— Text block —
────────────────────────────────────────

CABs are very different because they are inward-looking. The goal of a CAB is not to get quotes from customers, tell them the roadmap or give them a C-level product pitch, but to listen to them. After a successful CAB, you should have a truckload of tasks and ideas to implement in marketing, product development, customer support and business development. The hard thing is to implement these ideas across the enterprise and show results to keep your CAB members interested.

CABs in a nutshell: Shhhhhhhhh, listen.

Friday, August 31, 2007

Testimonials can boost web site traffic

Luke Parker suggests a great way to drive website traffic through testimonials. If you're not only responsible for your company's customer reference program but also for website traffic, you will love this guerrilla marketing tactic.

The idea is not to use testimonials from your customers but testimonials you have written yourself, attributed to yourself, about other products and services in your industry that you don't compete with. By including your company name and website in the attribution of the quote, you can drive traffic back to your site. Watch Luke's video on the topic for the full story. Even though the video's music is very cheesy, I just love the way his marketing brain works.

An antidote to unhappy customers

It's a fact: Every company has happy and unhappy customers, and unhappy customers are more vocal than happy ones. It seems as if unhappiness is a real motivator for people to spread the word, potentially over the Internet to thousands of people. Think Dell Hell.

Customer reference programs are a great way to turn the tide by giving the happy customers more of a voice. I recently read of testimonials as "intermediated word-of-mouth marketing" (I can't remember the source), which is a great way to look at it. Although more authentic and convincing, pure word of mouth marketing is difficult for a company to influence and shape. Customer reference programs solve this problem by listening to happy customers and giving them a strong voice, counterbalancing the vocal dissatisfied customers.

So what's the main cause for customers to be dissatisfied? Product? Support services? You guessed wrong: Several surveys measured that employee attitude is the cause for 68% of lost business.

This raises an interesting question: Should the reference managers also look out for vocal, dissatisfied customers to turn them around? Or is this the responsibility of other departments, say sales (for enterprise customers) or the customer service department (for consumers)? Many companies don't seem to have a process for monitoring and satisfying disgruntled clients.

Next time someone flames your company on the Internet, pick up the phone or open your email client and reach out to the customer. Unhappy customers that have been taken seriously and have been satisfied have been found to be more loyal than customers who've never had a problem. After you have solved the problem, why not ask them to return the favor, rectify or delete their blog rant and to give you a testimonial. They'll probably be so glad you reached out to them that they'll do it. People are more forgiving than you may think.

Tuesday, August 21, 2007

Say it through a testimonial

If you're advertising that you're the best hot dog stand in town, people will probably think you're just bragging. There are some things that simply backfire if you say them directly. You can solve this problem by having someone else say it for you, making it so much more believable, and it doesn't even matter that much who says it.

Granted, a testimonial from your local "eating out" magazine or from a renounced hot dog connoisseur may sound swanky, and everybody loves a great name (or "brand" for us marketing folks), but are these sources really relevant to the average customer? Your average customer, say a construction worker, may not really be able to relate to the testimonial by a TV chef. Think about whom you really need before asking for testimonials. Likely it will be a mixture of different customers - think of your market segments and find a testimonial for each of them (prioritize in order of market segment size).

────────────────────────────────────────

— Dataset content —
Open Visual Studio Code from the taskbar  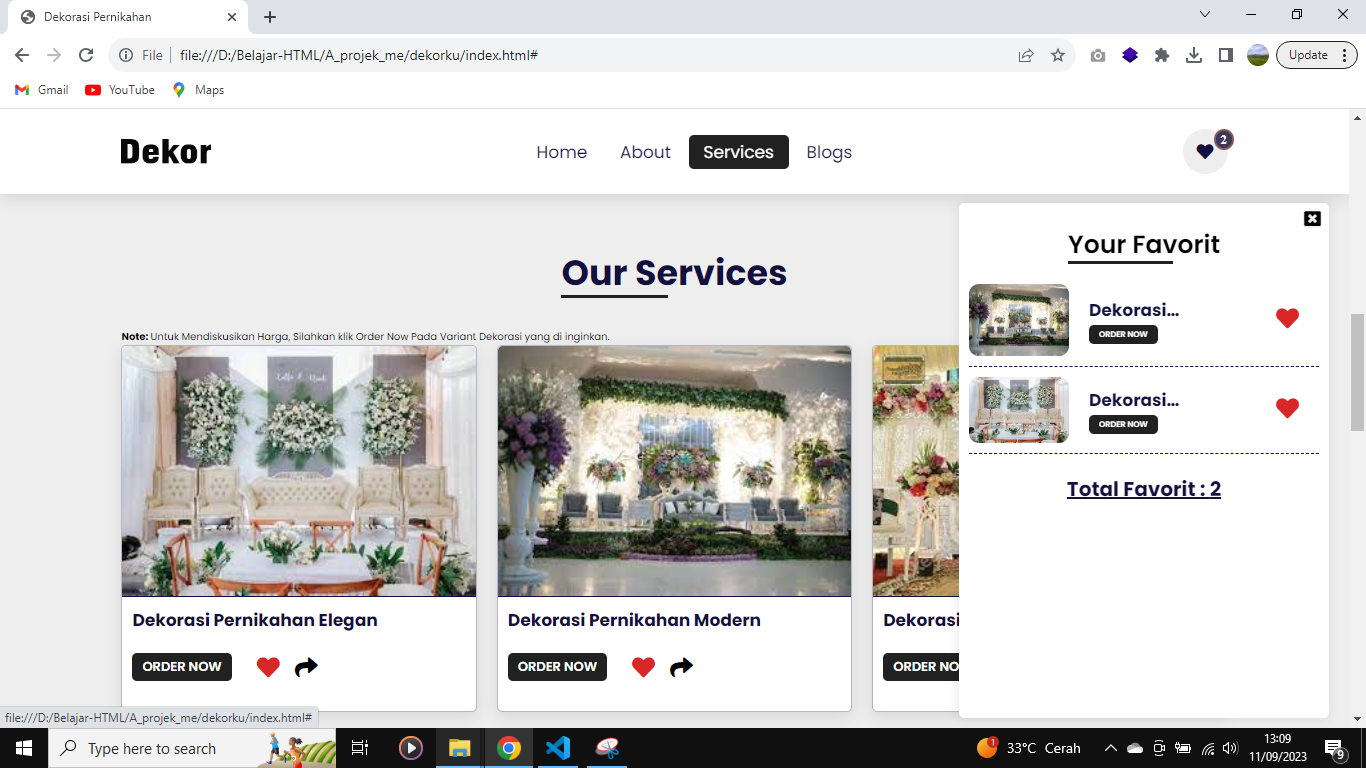click(558, 748)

────────────────────────────────────────

— Directives —
1 – Reproduce the stretch of the testimonials passage from "An antidote to" through "vocal dissatisfied customers.".
2 – Resume the testimonials passage, starting right after its final sentence.

— Results of the exercise —
1 –
An antidote to unhappy customers

It's a fact: Every company has happy and unhappy customers, and unhappy customers are more vocal than happy ones. It seems as if unhappiness is a real motivator for people to spread the word, potentially over the Internet to thousands of people. Think Dell Hell.

Customer reference programs are a great way to turn the tide by giving the happy customers more of a voice. I recently read of testimonials as "intermediated word-of-mouth marketing" (I can't remember the source), which is a great way to look at it. Although more authentic and convincing, pure word of mouth marketing is difficult for a company to influence and shape. Customer reference programs solve this problem by listening to happy customers and giving them a strong voice, counterbalancing the vocal dissatisfied customers.

2 –
Typically, a company's testimonials will be written by the same marketing person, based on a quick conversation with the customer. As a result, all testimonials will sound very similar in style and tone.

I've read the recommendation to keep typos and grammar mistakes in the testimonials so they don't lose their authenticity, but I would not recommend this approach for most companies because it both detriments the company's and the customer's professionalism. However, I agree that you should not over-polish your testimonials because they will otherwise lose all of their authenticity. Testimonials that are not perceived to be authentic lose all value, even worse, they can even backfire when readers feel manipulated.

If you want to read about how to craft a testimonial, I recommend the posting 5 Tips for Knockout Testimonials on Copyblogger for some additional tips on what to do and what best to avoid.

Friday, August 17, 2007

How to build a trusting relationship with your sales force

Many reference managers seem to suffer from overly protective sales reps who don't want anyone to call their accounts, fearing they'll destroy their years of careful nurturing. Other sales reps may just never return your calls, and you hate them for it.

Rather than antagonizing with sales reps, try to understand their perspective. Unlike most marketing professionals, sales reps' salaries (and ultimately jobs) are directly linked to the revenue they create for the company. This is hard, because there are a lot of factors account managers cannot control: contacts change jobs, budgets are cut and competitors offer dumping prices. So they try to control the parts that they can: access to their customers.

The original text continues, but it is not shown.